5.2.6. Lessons Learned
Based on his experience with various distributed file systems, Satyanarayanan (1990b) has stated some general principles that he believes distributed file system designers should follow. We have summarized these in Fig. 5-15. The first principle says that workstations have enough CPU power that it is wise to use them wherever possible. In particular, given a choice of doing something on a workstation or on a server, choose the workstation because server cycles are precious and workstation cycles are not.
The second principle says to use caches. They can frequently save a large amount of computing time and network bandwidth.
|Workstations have cycles to burn|
|Cache whenever possible|
|Exploit the usage properties|
|Minimize systemwide knowledge and change|
|Trust the fewest possible entities|
|Batch work where possible|
Fig. 5-15. Distributed file system design principles.
The third principle says to exploit usage properties. For example, in a typical UNIX system, about a third of all file references are to temporary files, which have short lifetimes and are never shared. By treating these specially, considerable performance gains are possible. In all fairness, there is another school of thought that says: "Pick a single mechanism and stick to it. Do not have five ways of doing the same thing." Which view one takes depends on whether one prefers efficiency or simplicity.

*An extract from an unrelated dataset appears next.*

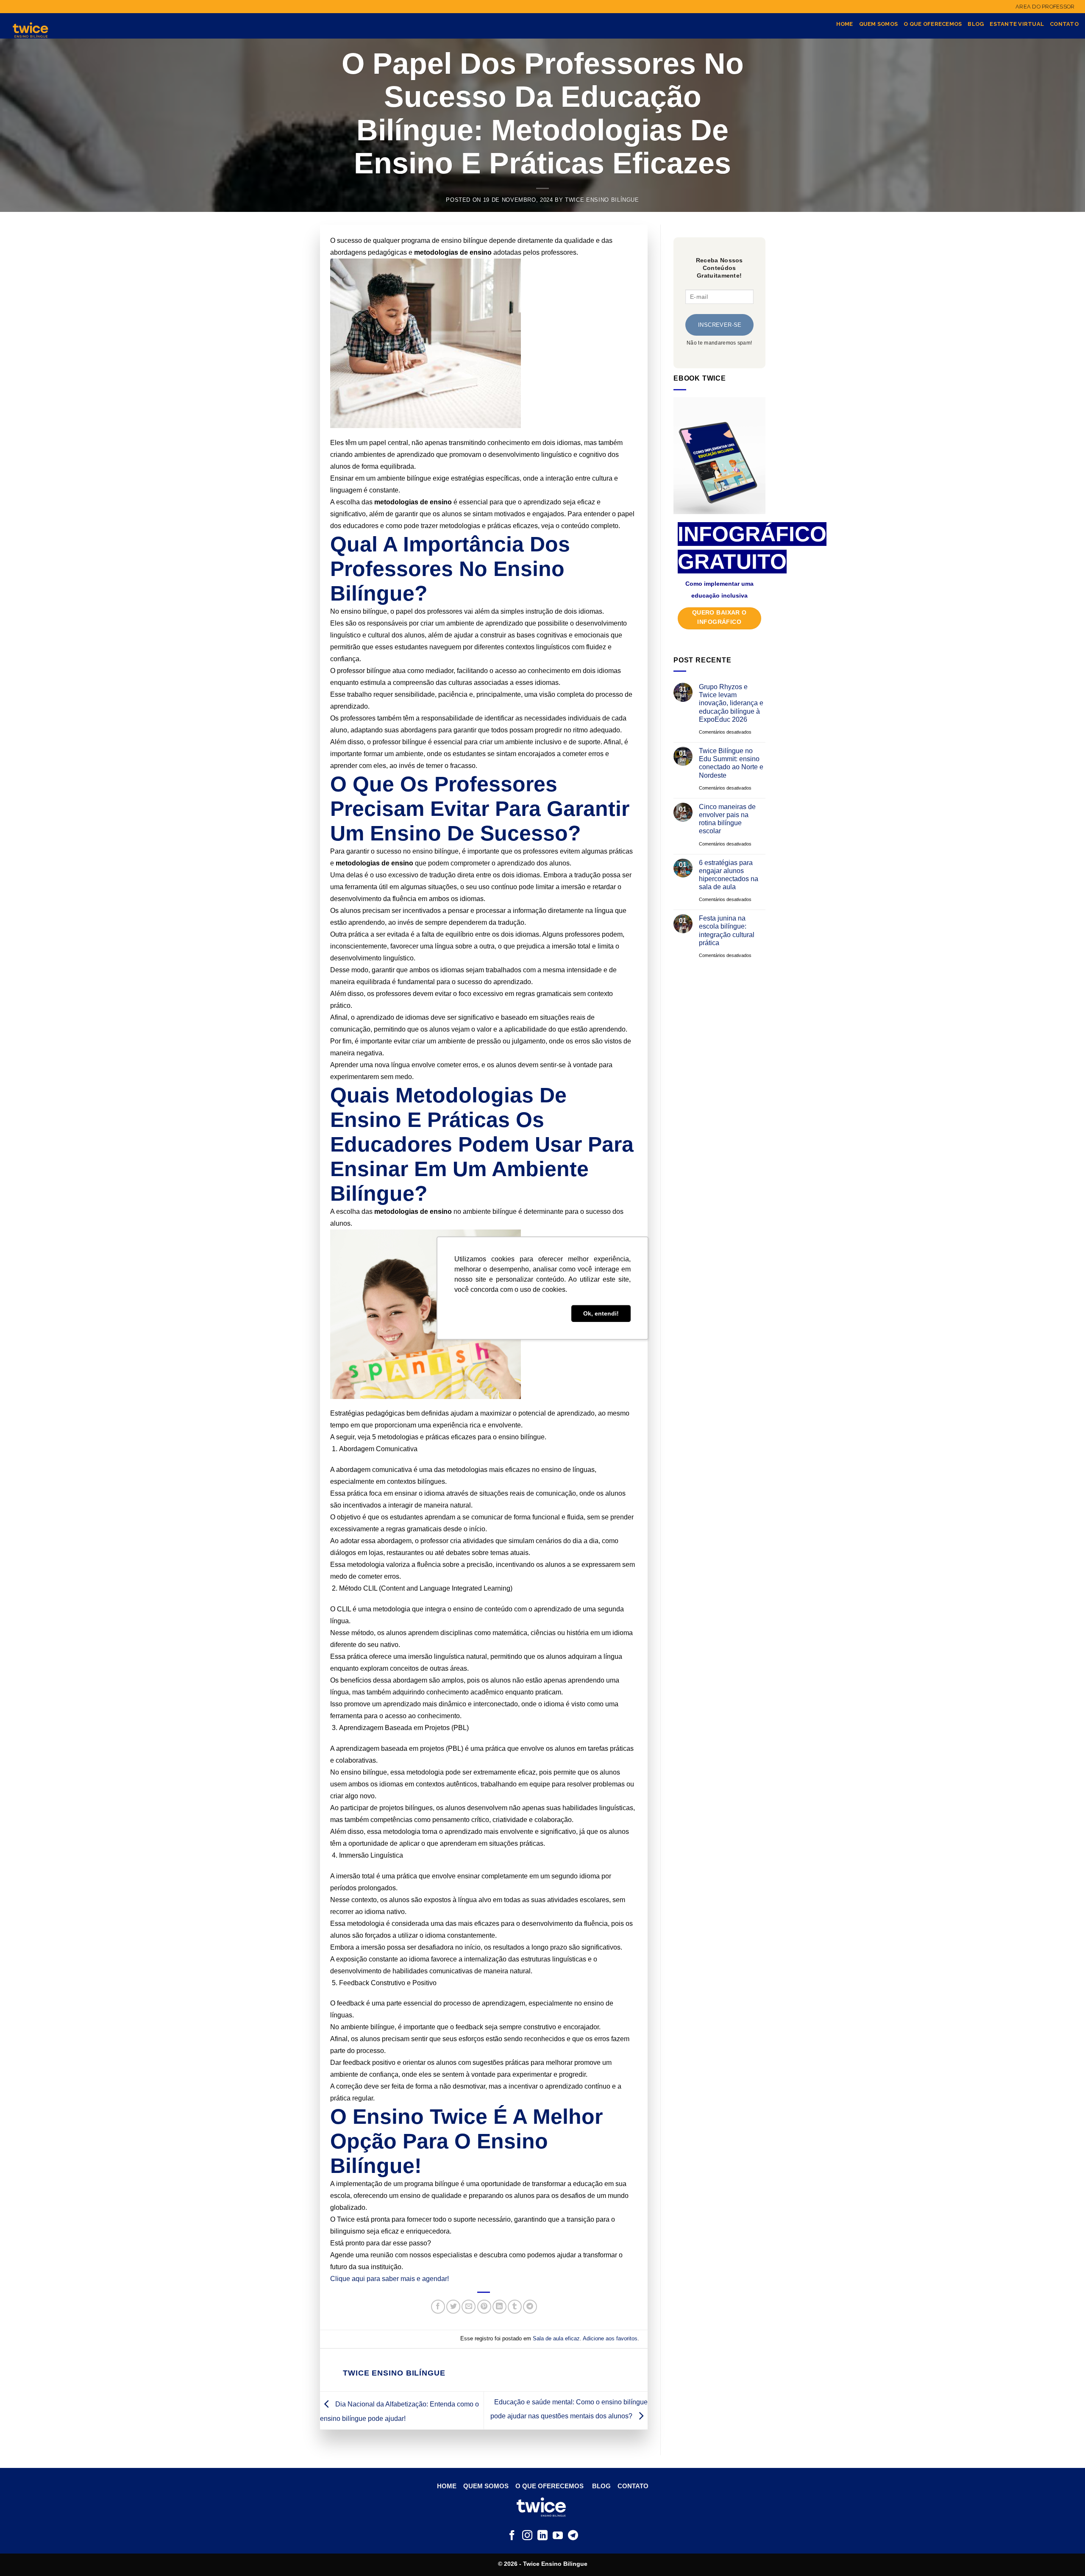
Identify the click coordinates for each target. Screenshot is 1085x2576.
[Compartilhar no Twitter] (453, 2307)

Minimizing systemwide knowledge and change is important for making the system scale. Hierarchical designs help in this respect.
Trusting the fewest possible entities is a long-established principle in the security world. If the correct functioning of the system depends on 10,000 workstations all doing what they are supposed to, the system has a big problem.
Finally, batching can lead to major performance gains. Transmitting a 50K file in one blast is much more efficient than sending it as 50 1K blocks.